Ce mot même de ready-made, Breton en proposa de subtiles nuances (ready-made réciproques, ready-made aidés, etc.) dans son Anthologie de l’humour noir ; ce détail nous paraît révélateur : Duchamp avait peut-être moins de distance qu’on le dit. On sait de plus que, lorsqu’il exposait un objet, il savait le mettre en valeur ; quand on parle de ses œuvres, on ne parle pas assez des socles et de la présentation générale. Or, il y avait ici glorification, sacralisation de l’objet. Au delà de l’humour et de l’ironie, au fond, il y avait peut-être même, tout comme chez les artistes Pop Art, une sorte d’amour véritable pour l’urinoir, la roue de bicyclette, le range-bouteilles, une émotion esthétique sincère et une forme de respect confinant au sacré.
Ce respect (cette émotion) est aussi celle qui saisit Novarina devant certains aspects parfois méprisés de la culture populaire (cf. cirque, accordéon, parlers régionaux, etc.). Dans un même ordre d’idées, son regard devant les mille grimaces de Louis de Funès est aussi celui, émerveillé, de l’enfant qui allait voir Gugusse à la Loterie Pierrot.
Que ce soit pour Duchamp, Godard, Michaux ou Novarina, on ne comprend pas toujours qu’il y a une très grande part d’enfance dans leurs propositions artistiques, le problème étant celui de l’horizon d’attente du récepteur – mais aussi du statut et de la réputation de l’artiste concerné. Godard l’a fort bien dit : en allant voir Rio Bravo, le public ne se rend pas forcément compte qu’il va voir un film profond (parce qu’en y allant, il se prépare juste à voir un bon western, ni plus, ni moins, à consommer du produit Western) mais, déplore le cinéaste, quand on va voir Pierrot le fou (par exemple), on va voir un film de Monsieur Jean-Luc Godard, d’auteur donc, d’artiste, reconnu, considéré comme sophistiqué, etc. Dès lors on se guinde, on met une cravate stricte et on passe lamentablement à côté de tous les éléments de poésie enfantine et des effets tout bêtes à prendre au premier degré.
Bref, de même que certains objets dits triviaux ne sont objectivement pas inintéressants d’un point de vue esthétique, Au pays de la magie est peut-être finalement à lire comme un Harry Potter pour adultes et amateurs de poésie. Et surtout donc, il ne fait pour nous aucun doute que Valère Novarina adore littéralement Louis de Funès : cet amour, que ne voient pas certains (l’accusant de mépriser l’acteur) fait partie de l’émotion qu’on peut ressentir devant le ready made en question.
Sur les effets produits par un tel ready-made, il faudrait peut-être (peut-être car nous n’en sommes pas absolument certains) les rapprocher un peu de ce que Christine Ramat dit du paradoxon encomion et de la manière dont Novarina se réapproprie cette tradition :
‘ […] l’auteur ne se contente pas de réactiver le schéma traditionnel du discours pseudo-encomiastique. Il l’excède et l’inverse.
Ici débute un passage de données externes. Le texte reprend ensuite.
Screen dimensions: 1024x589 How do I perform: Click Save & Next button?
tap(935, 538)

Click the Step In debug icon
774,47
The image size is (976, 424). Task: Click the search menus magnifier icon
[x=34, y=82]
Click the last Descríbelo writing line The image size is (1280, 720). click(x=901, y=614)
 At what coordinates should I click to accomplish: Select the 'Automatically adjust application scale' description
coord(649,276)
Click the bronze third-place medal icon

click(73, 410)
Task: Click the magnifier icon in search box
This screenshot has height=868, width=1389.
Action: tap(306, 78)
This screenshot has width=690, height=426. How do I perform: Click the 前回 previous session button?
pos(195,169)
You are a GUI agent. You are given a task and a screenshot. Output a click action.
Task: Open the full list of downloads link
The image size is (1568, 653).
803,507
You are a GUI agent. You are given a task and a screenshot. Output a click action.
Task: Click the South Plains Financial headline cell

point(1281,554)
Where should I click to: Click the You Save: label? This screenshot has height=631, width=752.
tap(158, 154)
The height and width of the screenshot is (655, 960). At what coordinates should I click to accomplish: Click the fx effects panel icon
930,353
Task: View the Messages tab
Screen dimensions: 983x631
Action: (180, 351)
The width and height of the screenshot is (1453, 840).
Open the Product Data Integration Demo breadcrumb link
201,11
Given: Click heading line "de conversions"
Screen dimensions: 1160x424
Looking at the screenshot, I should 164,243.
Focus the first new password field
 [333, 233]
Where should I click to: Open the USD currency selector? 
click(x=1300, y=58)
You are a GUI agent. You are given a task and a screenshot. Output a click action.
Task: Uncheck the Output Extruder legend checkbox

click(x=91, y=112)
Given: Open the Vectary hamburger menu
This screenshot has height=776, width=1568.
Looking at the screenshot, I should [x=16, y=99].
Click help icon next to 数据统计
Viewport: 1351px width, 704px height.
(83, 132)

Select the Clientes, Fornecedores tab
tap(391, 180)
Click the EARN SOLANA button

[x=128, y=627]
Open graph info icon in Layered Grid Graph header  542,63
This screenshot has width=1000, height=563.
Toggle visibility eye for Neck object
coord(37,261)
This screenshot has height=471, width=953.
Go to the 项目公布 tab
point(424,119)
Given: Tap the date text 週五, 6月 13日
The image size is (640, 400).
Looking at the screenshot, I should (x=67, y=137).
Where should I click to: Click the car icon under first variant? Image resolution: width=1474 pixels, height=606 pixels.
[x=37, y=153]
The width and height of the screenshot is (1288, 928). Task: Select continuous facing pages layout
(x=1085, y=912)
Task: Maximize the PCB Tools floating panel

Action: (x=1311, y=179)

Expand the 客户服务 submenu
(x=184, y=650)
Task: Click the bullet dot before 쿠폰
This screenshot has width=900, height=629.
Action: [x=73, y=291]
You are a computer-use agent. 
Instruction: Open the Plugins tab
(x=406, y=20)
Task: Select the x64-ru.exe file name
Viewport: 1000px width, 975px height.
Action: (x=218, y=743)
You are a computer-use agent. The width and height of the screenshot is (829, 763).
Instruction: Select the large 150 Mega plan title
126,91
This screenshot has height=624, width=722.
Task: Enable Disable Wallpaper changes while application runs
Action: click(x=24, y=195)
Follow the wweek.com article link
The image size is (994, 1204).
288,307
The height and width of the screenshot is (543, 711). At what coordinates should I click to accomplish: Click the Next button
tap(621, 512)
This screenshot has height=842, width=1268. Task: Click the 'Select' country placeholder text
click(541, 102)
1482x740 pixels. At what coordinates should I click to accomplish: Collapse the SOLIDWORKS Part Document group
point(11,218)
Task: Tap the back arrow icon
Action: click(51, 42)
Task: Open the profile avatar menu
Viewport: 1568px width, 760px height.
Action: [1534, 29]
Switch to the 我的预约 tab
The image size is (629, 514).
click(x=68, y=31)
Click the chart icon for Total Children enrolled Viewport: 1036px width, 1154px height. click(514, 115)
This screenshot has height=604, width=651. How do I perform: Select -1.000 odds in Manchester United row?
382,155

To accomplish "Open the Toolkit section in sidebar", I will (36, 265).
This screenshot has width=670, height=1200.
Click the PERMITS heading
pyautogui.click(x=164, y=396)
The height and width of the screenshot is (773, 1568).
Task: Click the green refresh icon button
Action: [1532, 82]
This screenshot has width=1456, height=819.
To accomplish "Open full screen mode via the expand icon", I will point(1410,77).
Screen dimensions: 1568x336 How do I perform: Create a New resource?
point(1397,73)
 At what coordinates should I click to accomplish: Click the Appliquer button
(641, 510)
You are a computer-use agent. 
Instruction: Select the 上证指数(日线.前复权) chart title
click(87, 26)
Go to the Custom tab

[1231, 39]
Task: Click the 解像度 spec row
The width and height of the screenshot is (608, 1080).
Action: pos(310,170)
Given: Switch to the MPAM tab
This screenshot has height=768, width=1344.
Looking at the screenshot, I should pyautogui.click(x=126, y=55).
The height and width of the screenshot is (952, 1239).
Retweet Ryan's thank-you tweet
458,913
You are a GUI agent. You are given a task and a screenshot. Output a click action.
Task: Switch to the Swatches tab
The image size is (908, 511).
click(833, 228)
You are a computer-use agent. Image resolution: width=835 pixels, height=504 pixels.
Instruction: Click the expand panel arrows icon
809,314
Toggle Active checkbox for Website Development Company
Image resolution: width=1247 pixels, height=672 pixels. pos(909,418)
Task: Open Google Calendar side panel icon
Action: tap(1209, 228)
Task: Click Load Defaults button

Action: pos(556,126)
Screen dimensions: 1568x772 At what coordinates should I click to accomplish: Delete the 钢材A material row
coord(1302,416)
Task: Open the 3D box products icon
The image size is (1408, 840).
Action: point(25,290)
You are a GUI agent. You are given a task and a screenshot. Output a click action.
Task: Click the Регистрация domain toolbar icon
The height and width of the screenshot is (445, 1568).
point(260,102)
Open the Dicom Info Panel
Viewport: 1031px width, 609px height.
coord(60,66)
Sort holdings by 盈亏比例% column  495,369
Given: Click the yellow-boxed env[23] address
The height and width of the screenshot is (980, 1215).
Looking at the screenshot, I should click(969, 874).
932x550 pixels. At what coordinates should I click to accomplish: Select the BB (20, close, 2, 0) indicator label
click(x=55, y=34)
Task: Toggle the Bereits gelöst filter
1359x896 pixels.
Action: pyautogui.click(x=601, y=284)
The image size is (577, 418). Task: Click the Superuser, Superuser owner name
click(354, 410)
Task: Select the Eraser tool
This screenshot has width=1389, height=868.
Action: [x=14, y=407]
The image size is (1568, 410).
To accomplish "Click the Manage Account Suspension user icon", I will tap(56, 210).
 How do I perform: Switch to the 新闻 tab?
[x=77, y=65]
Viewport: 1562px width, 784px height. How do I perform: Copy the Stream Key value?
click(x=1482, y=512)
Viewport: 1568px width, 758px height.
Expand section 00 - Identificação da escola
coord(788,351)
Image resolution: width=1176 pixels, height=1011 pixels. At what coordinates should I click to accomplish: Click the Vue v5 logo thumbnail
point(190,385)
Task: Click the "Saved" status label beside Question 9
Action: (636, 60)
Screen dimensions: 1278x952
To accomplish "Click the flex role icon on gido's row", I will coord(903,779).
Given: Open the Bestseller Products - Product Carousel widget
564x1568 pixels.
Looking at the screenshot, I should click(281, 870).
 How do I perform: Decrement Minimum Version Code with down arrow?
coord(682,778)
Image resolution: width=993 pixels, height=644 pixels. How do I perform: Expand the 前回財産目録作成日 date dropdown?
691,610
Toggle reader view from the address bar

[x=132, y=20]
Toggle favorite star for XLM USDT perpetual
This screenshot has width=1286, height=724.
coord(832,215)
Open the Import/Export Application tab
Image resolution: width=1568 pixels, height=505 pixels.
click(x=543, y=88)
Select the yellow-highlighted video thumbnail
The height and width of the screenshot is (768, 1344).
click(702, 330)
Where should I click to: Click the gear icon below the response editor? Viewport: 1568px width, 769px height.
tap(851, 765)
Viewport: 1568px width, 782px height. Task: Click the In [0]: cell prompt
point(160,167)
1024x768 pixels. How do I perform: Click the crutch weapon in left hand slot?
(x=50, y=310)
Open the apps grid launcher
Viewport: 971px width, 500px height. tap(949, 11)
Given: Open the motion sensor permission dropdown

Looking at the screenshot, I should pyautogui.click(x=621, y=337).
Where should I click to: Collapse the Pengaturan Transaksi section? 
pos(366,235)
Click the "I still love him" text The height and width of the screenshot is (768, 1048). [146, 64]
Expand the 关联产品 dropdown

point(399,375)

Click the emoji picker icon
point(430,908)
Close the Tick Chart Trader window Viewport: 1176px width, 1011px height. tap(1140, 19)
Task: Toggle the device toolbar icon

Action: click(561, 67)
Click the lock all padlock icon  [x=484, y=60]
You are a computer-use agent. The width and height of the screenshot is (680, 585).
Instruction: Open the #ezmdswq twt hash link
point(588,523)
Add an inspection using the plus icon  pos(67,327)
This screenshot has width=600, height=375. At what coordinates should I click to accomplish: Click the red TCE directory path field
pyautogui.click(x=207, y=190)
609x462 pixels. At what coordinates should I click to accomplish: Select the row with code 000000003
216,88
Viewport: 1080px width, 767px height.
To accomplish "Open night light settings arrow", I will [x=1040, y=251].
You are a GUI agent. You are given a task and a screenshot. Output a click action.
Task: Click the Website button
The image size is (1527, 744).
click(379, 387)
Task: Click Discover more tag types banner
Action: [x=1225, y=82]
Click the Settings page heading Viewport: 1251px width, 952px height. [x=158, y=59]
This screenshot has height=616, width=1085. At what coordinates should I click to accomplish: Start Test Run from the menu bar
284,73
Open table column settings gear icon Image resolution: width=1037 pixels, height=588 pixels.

Le traitement parodique et grotesque du substrat religieux est plus sérieux qu’il n’y paraît. Inversement, s’il est sérieux, c’est justement parce qu’il ne se prend pas au sérieux. 371 ’Bien sûr, « l’éloge paradoxal » n’est pas au cœur de textes comme Pour Louis de Funès et Demeure fragile et pourtant les rires provoqués nous paraissent de même nature : il proviennent d’un décalage et jouent sur la connaissance qu’a le public de la filmographie de Louis de Funès : l’écart est si énorme entre les sujets abordés (ceci avec un certain sérieux et parfois une sorte d’emphase) et les souvenirs télévisuels que peut avoir tout un chacun, de ces soirées passées à se "bidonner" devant les films de ce fou furieux, que le rire ne peut que survenir – mais il y a autre chose : c’est une alchimie plus complexe que cela ...
Christine Ramat, Valère Novarina. La comédie du verbe, op. cit., p. 292. et suite.